**EXERCISE DETAILS**
Provide the count of lines below that include the word "Privacy", without any accompanying remarks.

Data records:
******
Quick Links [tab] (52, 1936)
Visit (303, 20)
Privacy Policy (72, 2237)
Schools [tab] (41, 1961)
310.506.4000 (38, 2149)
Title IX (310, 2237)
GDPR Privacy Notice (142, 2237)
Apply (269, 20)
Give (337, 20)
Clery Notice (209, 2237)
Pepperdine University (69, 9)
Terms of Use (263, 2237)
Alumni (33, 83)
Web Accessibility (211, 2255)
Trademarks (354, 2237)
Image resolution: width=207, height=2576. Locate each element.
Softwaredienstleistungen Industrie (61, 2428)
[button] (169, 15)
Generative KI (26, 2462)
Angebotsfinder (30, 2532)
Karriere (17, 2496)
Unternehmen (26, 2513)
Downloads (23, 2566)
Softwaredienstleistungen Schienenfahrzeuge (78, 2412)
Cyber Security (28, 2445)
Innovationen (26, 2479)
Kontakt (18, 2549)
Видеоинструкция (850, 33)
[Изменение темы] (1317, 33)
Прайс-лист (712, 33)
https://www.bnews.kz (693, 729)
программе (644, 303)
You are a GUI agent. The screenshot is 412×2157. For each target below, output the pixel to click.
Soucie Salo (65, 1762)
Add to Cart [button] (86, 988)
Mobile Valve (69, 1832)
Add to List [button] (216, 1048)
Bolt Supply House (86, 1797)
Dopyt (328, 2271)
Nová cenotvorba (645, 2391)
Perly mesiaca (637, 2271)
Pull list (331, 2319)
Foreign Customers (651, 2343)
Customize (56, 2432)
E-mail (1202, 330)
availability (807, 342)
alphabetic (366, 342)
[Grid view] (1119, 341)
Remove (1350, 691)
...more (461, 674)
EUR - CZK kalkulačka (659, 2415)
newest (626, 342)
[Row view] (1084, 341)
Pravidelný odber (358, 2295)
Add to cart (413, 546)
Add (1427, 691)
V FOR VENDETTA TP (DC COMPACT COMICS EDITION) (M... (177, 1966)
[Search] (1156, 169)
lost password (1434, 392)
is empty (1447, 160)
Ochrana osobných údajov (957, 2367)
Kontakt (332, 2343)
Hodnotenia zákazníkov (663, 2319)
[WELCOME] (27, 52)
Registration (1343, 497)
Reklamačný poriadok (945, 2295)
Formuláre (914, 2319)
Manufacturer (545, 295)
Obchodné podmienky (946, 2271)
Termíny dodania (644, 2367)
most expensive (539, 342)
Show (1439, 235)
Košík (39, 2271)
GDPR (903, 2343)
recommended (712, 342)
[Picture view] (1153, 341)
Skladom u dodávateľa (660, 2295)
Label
******
**ANSWER TO THE PROBLEM**
2